Summary: | 碩士 === 國立清華大學 === 電機工程學系 === 97 === Harmonic-temporal structured clustering (HTC) is a method for sound separation in a single-channel recording. In this work, HTC is applied to speech enhancement by separating single-speaker speech from additive background music due to one or two musical instruments. Separation is done in the short-time Fourier transform (STFT) time-frequency domain, and the separated sounds are reconstructed by overlap-and-add (OLA). HTC essentially fits a Gaussian mixture model (GMM) to the mixture’s power spectrum. The GMM is composed of a speech sound model and a music sound model that respectively approximate the speech and music power spectrum contributions. A masking function is created from each sound model and applied to the observed power spectrum to extract an estimate of the clean sound’s power spectrum. The speech and music power spectra are assumed additive, and HTC only estimates the STFT magnitude. The mixture’s phase is used in OLA to reconstruct an estimate of the clean sound’s waveform.

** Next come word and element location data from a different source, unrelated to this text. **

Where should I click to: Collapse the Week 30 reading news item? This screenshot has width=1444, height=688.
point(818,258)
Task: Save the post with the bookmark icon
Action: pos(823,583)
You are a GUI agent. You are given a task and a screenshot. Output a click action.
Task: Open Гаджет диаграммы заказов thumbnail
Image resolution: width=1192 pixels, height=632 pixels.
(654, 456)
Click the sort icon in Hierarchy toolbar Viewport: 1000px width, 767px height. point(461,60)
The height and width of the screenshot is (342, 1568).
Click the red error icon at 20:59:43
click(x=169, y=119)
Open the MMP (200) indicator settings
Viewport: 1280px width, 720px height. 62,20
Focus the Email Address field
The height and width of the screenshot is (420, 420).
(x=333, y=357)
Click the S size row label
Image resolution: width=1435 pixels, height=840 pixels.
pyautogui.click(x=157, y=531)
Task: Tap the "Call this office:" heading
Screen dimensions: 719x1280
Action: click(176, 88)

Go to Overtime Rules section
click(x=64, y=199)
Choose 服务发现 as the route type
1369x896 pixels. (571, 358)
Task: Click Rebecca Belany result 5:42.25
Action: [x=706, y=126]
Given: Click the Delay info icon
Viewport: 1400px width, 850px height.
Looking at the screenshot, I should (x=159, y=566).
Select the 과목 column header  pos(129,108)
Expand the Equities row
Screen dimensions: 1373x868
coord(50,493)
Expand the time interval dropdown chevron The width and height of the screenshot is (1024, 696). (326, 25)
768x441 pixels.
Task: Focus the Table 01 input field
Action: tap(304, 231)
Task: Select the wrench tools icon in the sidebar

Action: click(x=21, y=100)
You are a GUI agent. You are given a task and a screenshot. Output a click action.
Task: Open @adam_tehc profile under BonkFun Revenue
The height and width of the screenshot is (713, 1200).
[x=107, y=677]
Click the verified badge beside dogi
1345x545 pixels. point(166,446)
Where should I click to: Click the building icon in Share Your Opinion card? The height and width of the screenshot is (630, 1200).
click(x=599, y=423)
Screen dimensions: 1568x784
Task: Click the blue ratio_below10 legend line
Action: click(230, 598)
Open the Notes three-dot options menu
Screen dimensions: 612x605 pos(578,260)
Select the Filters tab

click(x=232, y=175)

The speech and music sound models are sums of weighted Gaussians placed at time-frequency locations corresponding to a harmonic and temporal structure. This structure models the pitch (F0), onset time, timbre, and duration of musical notes or voicing in phones. Sound models approximate notes and phones in the observation by finding components in the power spectrum that best fit the structure.
The speech sound model is distinguished from the music sound model by their different types and initializations of F0 contours. The music model estimates the F0 of music notes as lines of constant frequency. The speech model estimates the F0s of voiced speech as segments along a continuous, slightly curving contour that does not deviate much from the speaker’s average voicing pitch. It is assumed that the speaker’s average F0 is given, so that it can be used to initialize the speech model’s parameters and help the model fit to voiced speech with pitch near the average F0. The speech model uses voicing to find phones, but it can also roughly estimate unvoiced speech. The different types and initializations of F0 estimates are the foundation for why the two sound models can distinguish between speech and music and thus separate the two sounds.
The sound models are fit to the observed spectrogram by iteratively updating their parameters in the “expectation-maximization algorithm” (EM algorithm). This algorithm tries to maximize an objective function that measures the similarity between the total GMM and the observed power spectrum. The objective function is biased to favor models with certain preferred characteristics.
An experiment demonstrates that HTC is an effective method for speech enhancement. When HTC is applied to mixtures at low signal-to-noise ratio, there is significant improvement of speech. For mixtures at high SNR, there is little improvement. HTC also provides an estimate of the music signal, but results show that estimated music has good quality only if the mixture is dominated by music and poor quality otherwise. Thus HTC speech-music separation is more applicable to speech enhancement than music enhancement.
|